文書の抜粋 —
★ ★ ★ ★ ★

このような布陣に加え、「教育再生会議」を新設して座長に野依良治・理化学研究所理事長(ノーベル化学賞受賞者)を指名し“安倍カラー”打ち出しを企図しているが、既存の文部科学省、中央教育審議会などとの意見調整が難航し、教育現場は却って混乱するのではなかろうか。さらに付け加えれば、保守系民間人で構成する“ブレーン政治”である。毎日(8・29朝刊)は「外交、教育政策を提言する有識者」として、「伊藤哲夫・日本政策研究センター所長、島田洋一・福井県立大教授、中西輝政・京大教授、西岡力・東京基督教大教授、八木秀次・高崎経済大教授」の5人を挙げ、新政権以前から何回も会合している事実を報じている。他の新聞・雑誌もほぼ同じ顔ぶれを紹介しており、岡崎久彦・元駐タイ大使、葛西敬之・JR東海会長らの名前も見受けられた。 中でも八木教授は「新しい歴史教科書をつくる会」の前会長、中西教授も有力メンバーであり、「改正案に『愛国心』明記」を要望する文書を政府与党に提出している(同会HPに記載)。また中川政調会長は伊吹派だが、文科相に派閥会長の伊吹文明氏が就任した。“教育基本法改正シフト”見え見えの布陣ではないか。
その伊吹大臣が初会見(9・26)で語った一部を紹介しておきたい。 「教育基本法自体は立派な法律だと思います。しかしこれはアメリカに持っていっても立派だし、ヨーロッパに持っていっても立派な法律なのです。やはり日本という国には日本の文化があり、伝統があり、総理の言葉の中にもあったように、祖先が試行錯誤の中で積み上げてきた社会の規範があります。……(武士は武士道、商人は商人道)こういうものが、現行の教育基本法の中には薄いのではないでしょうか。安倍総理の言っている『美しい国』は、美しい人間がなければできないわけですから、できるだけ早く教育基本法案を成立させる、ということです。しかしこれは、法案を通しても仏様を作っただけで、魂が入っていないわけだから、この法律を実効あるものにしていくために、教育の現場を含めた制度改革に手を付けていく、ということではないでしょうか」

★ ★ ★ ★ ★

与えられたデータ —
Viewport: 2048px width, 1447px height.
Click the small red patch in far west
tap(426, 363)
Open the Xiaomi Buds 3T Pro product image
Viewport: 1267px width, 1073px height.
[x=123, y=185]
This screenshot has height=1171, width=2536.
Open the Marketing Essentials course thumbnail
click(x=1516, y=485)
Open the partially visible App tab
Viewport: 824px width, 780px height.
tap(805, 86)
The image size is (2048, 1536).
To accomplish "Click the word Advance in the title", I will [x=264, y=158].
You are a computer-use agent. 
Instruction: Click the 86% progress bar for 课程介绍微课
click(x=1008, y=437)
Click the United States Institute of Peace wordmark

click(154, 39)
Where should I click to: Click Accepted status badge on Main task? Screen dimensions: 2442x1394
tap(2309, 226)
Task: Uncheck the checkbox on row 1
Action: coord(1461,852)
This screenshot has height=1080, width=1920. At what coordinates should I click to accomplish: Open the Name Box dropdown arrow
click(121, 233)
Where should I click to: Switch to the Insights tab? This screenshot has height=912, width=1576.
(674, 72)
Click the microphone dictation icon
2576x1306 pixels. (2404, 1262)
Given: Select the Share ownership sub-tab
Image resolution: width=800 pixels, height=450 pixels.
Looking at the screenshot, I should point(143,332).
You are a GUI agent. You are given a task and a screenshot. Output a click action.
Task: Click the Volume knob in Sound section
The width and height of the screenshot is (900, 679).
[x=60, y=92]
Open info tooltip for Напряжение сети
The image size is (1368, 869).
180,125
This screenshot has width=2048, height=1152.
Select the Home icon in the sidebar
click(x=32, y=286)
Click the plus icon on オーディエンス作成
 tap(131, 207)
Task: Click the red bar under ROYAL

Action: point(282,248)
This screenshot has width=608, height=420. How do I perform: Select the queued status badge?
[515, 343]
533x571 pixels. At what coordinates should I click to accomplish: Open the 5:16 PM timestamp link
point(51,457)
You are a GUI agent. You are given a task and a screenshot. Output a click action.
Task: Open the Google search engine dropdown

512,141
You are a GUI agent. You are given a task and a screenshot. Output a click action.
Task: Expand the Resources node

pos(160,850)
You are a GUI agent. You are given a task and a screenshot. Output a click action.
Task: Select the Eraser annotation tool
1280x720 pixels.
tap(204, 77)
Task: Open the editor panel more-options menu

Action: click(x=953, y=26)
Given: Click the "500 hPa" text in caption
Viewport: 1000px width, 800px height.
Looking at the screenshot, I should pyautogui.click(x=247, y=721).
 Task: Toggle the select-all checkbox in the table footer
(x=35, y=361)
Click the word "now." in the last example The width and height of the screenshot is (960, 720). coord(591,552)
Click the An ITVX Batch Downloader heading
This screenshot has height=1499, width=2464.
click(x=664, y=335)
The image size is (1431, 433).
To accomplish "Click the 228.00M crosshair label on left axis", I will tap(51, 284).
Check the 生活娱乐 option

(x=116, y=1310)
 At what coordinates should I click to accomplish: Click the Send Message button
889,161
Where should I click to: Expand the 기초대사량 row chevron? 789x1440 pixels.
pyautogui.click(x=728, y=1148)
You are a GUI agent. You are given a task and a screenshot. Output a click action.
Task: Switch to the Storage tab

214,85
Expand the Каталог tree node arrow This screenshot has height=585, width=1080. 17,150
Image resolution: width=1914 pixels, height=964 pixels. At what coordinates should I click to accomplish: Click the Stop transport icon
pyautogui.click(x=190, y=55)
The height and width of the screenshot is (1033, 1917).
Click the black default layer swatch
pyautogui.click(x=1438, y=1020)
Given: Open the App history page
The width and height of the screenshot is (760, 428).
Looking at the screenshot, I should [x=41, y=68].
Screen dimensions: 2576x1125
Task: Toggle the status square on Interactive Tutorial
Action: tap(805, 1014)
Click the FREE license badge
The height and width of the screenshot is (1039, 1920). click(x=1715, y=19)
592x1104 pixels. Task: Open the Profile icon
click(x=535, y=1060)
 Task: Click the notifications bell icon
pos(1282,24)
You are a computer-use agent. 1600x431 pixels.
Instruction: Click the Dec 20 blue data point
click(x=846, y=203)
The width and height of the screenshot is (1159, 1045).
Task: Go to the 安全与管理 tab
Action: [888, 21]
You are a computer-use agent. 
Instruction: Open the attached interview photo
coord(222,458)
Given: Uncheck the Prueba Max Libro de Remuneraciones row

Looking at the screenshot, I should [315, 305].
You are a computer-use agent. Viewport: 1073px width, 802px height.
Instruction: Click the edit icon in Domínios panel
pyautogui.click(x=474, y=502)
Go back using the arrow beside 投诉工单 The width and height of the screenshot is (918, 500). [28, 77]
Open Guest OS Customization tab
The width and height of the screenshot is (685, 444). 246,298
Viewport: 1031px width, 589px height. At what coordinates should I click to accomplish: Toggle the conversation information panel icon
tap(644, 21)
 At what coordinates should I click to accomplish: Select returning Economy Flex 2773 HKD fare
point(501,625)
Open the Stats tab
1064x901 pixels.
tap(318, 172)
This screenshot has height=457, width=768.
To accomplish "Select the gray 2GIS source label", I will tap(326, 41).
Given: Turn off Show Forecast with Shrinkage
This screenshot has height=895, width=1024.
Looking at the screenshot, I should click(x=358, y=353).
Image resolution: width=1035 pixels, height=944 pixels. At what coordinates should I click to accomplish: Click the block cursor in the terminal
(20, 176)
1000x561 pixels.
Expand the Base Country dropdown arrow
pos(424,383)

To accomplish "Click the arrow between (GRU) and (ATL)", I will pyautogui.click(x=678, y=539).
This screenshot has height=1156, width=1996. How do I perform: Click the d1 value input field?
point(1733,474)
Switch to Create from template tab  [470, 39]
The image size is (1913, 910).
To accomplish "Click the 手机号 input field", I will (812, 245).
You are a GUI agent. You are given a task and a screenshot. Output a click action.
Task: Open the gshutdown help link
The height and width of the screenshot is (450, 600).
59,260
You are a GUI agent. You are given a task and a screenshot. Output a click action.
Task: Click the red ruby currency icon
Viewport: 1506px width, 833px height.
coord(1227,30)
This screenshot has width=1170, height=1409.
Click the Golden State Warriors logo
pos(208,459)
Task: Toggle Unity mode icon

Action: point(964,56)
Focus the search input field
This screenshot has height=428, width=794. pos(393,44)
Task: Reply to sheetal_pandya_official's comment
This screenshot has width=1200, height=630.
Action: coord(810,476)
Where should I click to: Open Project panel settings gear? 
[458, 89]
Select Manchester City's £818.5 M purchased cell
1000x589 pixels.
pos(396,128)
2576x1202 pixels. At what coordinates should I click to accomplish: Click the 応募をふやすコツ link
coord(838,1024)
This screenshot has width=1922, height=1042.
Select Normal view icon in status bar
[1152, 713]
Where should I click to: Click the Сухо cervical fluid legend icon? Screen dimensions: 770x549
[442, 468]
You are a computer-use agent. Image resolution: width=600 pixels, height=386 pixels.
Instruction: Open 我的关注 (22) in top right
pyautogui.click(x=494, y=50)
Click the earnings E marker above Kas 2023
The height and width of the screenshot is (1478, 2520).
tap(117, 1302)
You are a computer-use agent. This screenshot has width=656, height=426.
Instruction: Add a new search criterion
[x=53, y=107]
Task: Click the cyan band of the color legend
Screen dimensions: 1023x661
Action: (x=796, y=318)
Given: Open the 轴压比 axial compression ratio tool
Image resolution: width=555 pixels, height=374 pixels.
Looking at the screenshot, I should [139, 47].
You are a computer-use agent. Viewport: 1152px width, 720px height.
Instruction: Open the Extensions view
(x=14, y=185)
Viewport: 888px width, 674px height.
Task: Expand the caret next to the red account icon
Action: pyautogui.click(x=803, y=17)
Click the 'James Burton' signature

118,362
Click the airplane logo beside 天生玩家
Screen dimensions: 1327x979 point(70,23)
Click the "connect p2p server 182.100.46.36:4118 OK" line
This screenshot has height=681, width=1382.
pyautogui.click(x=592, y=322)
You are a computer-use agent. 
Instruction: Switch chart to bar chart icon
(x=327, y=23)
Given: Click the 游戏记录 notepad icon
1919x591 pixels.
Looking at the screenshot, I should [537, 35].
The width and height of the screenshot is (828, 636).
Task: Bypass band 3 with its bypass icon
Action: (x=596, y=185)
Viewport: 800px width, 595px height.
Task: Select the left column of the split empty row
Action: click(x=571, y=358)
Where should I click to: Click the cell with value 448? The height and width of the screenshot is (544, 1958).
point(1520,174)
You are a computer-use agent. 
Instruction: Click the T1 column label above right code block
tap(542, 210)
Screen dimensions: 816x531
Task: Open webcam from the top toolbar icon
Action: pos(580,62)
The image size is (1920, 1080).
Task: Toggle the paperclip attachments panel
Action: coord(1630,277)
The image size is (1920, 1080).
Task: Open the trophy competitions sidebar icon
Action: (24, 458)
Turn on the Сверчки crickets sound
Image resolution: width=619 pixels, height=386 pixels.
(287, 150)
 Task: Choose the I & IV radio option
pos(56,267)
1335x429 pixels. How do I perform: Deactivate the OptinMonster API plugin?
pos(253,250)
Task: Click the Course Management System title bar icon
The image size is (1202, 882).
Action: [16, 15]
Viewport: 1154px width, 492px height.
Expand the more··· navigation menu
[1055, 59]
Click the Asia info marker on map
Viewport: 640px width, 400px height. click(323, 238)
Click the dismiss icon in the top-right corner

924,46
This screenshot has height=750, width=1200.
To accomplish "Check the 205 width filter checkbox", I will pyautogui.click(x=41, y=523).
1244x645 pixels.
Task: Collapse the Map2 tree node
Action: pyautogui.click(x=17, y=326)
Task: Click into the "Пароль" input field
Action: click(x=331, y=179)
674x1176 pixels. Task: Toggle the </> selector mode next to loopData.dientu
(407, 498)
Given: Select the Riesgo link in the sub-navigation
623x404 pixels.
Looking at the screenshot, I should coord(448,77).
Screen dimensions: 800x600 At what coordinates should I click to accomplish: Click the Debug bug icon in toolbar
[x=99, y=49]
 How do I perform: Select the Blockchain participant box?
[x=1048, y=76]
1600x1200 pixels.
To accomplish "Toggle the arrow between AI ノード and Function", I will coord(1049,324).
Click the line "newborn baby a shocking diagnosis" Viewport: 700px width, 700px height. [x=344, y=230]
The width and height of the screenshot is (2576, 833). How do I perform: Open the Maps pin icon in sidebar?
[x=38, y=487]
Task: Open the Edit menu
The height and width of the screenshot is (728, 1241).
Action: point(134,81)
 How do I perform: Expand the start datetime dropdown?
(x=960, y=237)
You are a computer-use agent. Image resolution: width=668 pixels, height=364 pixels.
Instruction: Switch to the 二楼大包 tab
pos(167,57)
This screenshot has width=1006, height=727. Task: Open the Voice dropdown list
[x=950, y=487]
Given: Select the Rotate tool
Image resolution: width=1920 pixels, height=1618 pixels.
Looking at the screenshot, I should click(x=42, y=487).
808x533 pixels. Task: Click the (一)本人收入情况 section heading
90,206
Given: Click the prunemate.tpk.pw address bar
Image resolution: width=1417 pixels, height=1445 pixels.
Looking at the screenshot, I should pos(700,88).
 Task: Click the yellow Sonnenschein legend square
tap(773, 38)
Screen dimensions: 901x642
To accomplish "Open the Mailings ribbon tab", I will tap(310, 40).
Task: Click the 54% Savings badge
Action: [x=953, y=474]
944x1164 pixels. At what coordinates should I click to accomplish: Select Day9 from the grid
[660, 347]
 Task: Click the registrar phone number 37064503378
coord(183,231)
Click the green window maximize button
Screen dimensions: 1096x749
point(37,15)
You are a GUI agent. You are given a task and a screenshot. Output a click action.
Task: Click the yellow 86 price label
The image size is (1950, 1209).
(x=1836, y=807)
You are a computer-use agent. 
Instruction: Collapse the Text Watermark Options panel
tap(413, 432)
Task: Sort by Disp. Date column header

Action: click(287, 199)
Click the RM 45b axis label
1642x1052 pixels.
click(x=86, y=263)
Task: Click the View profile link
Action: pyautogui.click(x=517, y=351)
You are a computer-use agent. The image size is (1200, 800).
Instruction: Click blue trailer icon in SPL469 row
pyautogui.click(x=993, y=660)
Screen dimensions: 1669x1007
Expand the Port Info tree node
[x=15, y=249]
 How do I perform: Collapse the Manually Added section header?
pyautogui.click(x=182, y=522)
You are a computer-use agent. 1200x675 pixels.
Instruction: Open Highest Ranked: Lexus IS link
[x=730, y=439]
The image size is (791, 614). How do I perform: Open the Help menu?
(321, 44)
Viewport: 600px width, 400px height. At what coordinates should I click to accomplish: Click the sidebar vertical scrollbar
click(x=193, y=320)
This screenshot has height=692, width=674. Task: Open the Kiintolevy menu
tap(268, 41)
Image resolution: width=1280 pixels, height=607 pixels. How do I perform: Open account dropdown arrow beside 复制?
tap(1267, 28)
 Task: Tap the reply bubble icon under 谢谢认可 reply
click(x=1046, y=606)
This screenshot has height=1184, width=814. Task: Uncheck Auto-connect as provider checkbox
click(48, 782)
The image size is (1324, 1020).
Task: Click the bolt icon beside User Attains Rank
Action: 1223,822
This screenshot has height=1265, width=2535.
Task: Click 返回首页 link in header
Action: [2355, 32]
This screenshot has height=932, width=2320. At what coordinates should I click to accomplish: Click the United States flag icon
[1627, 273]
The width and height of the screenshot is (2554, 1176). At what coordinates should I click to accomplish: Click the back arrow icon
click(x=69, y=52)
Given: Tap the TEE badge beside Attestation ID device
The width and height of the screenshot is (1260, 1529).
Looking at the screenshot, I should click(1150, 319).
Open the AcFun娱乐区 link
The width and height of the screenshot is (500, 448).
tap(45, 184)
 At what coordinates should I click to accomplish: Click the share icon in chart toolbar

★ ★ ★ ★ ★

作業一覧 —
1. 文字列「from」を含むレコードの行を、大文字と小文字を区別してすべて書き出してください。
2. 安倍政権の教育基本法改正をめぐる文章を、最後の文の後から書き継いでください。
本文とレコードは、それぞれ別の出典から取られたものです。

課題別の出力 —
1.
Switch to Create from template tab  [470, 39]
Task: Open webcam from the top toolbar icon
944x1164 pixels. At what coordinates should I click to accomplish: Select Day9 from the grid

2.
欧米でも立派に通用する教育基本法を、拙速で改正しなければならない理由は一体何か?…まるで答えになっておらず、「とにかく改正して『愛国心』『家族の絆』『道徳心』を条文に盛り込もう」と画策しているとしか思えない。 現行基本法制定時(1947年3月)にも、「祖国思想(愛国心)」をめぐって論戦はあったが、答弁に立った高橋誠一郎文相は「『普遍的にしてしかも個性豊かな文化の創造を目指す』(前文)とありますのは、健全な国民、文化の創造、ひいては健全なる祖国愛の精神の涵養を含むものと考えます」と明快に答えている。全くその通りで、第一条(教育の目的)に明記された「教育は、人格の完成をめざし、平和的な国家及び社会の形成者として、真理と正義を愛し、個人の価値をたっとび、勤労と責任を重んじ、自主的精神に充ちた心身ともに健康な国民の育成を期して行われなければならない」との条文を忠実に実践すれば、自ずと「祖国愛の精神」は涵養できるのである。
▽「国旗・国歌強制の都教委通達は違憲」
「戦後レジームからの脱却」を掲げる安倍首相は、「日本丸」の舵を何処へ向けて切ろうとしているのだろうか。「戦前回帰」を目論んでいると言わないにしても、A級戦犯や靖国参拝などへの対応からみて、“右ウイング”が気懸かりである。 焦土から立ち上がり、60年築き上げてきた「戦後レジーム」にも、厳然と「文化と伝統」が存在する。戦後教育のどこに欠陥があったかを探ってみて、政府の教育介入と日教組の暗闘が「教育」を歪めてきた元凶との思いを深めた。学校現場混乱の被害者は児童・生徒なのに、権力側は反省どころか教師への監視を強化してきた。その象徴的な事例が、入学式などでの国旗掲揚、国歌斉唱を強要した東京都と都教委の争いだった。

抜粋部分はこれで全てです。